The Phalaenopsis works best at a minimum night temperature of 16 ° C and a maximum daytime temperature of 32 ° C. An ideal daytime temperature is between 20 and 22 ° C. This orchid asks for a lot of light but does not tolerate direct sunlight, certainly not in the summer months. A place on the windowsill facing the (north) east or (south) west is ideal. When leaves turn yellow, this can be a sign of too much direct sunlight. The fall of flower buds or dark green leaves indicate a possible lack of light.
Water and humidity
Do not pour the water for the orchid into the heart of the plant but just on the ground in the pot. The ideal pouring water is lukewarm with an acidity (pH) of 6-7. Rainwater is better than tap water where (too) a lot of lime is in it. Feel free to give you water early in the day. It is better to immerse the jar in a bucket for one minute. Then the orchid can rest for seven days without water.

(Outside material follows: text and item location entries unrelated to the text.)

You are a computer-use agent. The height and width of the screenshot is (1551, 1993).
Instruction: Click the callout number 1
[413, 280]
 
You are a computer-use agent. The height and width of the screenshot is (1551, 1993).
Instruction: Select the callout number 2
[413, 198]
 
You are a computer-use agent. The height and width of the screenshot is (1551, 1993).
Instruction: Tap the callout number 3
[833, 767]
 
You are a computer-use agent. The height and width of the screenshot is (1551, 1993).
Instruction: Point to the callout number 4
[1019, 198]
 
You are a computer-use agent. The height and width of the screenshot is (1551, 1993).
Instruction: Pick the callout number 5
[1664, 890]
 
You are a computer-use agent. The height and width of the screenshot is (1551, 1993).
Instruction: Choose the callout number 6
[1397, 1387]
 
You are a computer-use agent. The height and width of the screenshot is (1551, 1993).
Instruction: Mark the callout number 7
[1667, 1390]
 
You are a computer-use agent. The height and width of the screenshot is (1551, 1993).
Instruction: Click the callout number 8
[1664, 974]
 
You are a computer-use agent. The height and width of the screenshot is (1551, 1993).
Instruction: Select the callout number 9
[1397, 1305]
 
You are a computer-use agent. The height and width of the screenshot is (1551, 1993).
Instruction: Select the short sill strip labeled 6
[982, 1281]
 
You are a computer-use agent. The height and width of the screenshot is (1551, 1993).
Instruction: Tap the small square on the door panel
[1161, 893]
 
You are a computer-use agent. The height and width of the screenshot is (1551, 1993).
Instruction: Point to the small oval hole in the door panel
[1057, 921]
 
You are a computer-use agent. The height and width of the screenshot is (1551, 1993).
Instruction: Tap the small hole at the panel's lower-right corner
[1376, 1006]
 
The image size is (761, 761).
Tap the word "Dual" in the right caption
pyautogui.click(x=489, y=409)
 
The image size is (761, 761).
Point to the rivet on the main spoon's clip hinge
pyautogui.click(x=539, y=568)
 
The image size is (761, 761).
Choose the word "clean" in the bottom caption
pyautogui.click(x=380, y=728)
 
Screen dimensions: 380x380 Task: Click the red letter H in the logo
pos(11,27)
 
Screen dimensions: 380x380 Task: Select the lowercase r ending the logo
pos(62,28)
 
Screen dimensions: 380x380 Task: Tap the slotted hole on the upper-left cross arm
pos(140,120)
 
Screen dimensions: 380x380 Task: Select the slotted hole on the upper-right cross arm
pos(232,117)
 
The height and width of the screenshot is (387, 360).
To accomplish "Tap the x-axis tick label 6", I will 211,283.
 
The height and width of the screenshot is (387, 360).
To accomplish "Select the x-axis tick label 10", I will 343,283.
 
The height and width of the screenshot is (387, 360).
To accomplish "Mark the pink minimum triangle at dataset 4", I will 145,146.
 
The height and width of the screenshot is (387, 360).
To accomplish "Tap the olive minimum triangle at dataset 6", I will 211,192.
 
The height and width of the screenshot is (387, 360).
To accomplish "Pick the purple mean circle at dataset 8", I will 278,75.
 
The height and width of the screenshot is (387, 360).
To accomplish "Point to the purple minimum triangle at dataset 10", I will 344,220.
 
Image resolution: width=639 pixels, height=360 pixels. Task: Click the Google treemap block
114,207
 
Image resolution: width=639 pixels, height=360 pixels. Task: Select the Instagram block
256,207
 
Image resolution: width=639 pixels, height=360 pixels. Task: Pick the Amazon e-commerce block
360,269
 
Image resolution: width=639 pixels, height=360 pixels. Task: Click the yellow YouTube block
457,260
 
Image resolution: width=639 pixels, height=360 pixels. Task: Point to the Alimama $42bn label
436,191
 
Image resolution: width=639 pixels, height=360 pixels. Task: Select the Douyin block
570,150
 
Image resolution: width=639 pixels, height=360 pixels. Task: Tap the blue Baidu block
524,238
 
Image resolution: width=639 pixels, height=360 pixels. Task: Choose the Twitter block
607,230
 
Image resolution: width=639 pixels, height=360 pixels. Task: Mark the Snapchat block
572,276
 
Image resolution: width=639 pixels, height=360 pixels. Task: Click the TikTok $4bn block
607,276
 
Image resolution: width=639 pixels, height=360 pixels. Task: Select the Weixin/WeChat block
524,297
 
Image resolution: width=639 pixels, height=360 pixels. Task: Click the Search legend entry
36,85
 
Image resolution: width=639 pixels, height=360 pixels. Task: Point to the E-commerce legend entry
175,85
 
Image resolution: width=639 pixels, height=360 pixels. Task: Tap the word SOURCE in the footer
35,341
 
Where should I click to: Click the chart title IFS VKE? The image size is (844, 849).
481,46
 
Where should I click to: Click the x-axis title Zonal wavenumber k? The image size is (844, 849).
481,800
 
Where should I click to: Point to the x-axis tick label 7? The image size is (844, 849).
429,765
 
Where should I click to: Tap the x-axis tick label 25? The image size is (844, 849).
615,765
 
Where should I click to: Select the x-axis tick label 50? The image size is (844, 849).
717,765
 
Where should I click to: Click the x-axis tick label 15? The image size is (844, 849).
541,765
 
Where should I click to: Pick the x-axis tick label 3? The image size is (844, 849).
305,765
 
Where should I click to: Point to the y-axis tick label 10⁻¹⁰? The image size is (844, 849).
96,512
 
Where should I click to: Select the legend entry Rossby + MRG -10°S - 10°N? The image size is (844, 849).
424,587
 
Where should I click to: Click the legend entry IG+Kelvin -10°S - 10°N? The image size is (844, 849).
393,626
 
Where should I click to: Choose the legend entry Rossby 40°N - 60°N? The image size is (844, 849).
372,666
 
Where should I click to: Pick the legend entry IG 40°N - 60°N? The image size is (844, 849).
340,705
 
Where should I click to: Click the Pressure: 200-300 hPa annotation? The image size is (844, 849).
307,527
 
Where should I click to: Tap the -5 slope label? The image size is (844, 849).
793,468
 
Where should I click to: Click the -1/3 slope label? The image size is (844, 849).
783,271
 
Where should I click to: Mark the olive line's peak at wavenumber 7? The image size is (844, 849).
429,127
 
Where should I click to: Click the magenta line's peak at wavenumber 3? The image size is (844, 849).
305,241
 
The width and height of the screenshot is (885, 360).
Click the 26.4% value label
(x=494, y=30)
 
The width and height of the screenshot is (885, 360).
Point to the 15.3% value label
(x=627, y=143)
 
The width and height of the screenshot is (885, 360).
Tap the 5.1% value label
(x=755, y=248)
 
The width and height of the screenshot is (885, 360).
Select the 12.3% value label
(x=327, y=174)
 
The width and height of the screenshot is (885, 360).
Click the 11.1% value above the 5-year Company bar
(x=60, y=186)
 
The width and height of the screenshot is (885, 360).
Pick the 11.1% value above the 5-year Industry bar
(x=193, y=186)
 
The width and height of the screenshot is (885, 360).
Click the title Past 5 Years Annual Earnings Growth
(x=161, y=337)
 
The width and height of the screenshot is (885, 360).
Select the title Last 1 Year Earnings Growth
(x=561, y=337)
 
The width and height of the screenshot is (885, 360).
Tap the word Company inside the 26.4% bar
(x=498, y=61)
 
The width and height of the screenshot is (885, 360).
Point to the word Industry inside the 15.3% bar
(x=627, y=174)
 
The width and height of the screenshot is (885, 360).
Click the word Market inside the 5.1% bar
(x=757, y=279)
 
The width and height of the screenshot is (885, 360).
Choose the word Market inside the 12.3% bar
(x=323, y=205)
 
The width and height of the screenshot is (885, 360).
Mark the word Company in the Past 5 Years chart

In its natural environment, the Phalaenopsis has a high humidity. Therefore, if you want to grow or grow the plant, it is best for humid places, such as a kitchen, bathroom or a conservatory.
Soil and Fertilization
It is important that the Phalaenopsis is in an airy soil that provides moisture drainage. Special orchid soils available at most garden centers are ideal for this. Do not use ordinary potting soil. Because there is often little food in the airy orchid soil, you can best fertilize Phaelenopsis through the water. For this, special orchid fertilizer is available for sale. Fertilization is needed in the months of March to October, about twice a month.
After the bloom
If a Phalaenopsis has flowed out, try to blossom again. To do this, it is necessary to cut the branch above the second 'eye'. This is about thickening on the branch. You must start counting from the bottom.
If the Phalaenopsis develops air roots that grow out of the pot, then this is a sign that the orchid feels like it. Just sit the roots. You do not have to stop them in the jar with the risk of damage to the roots.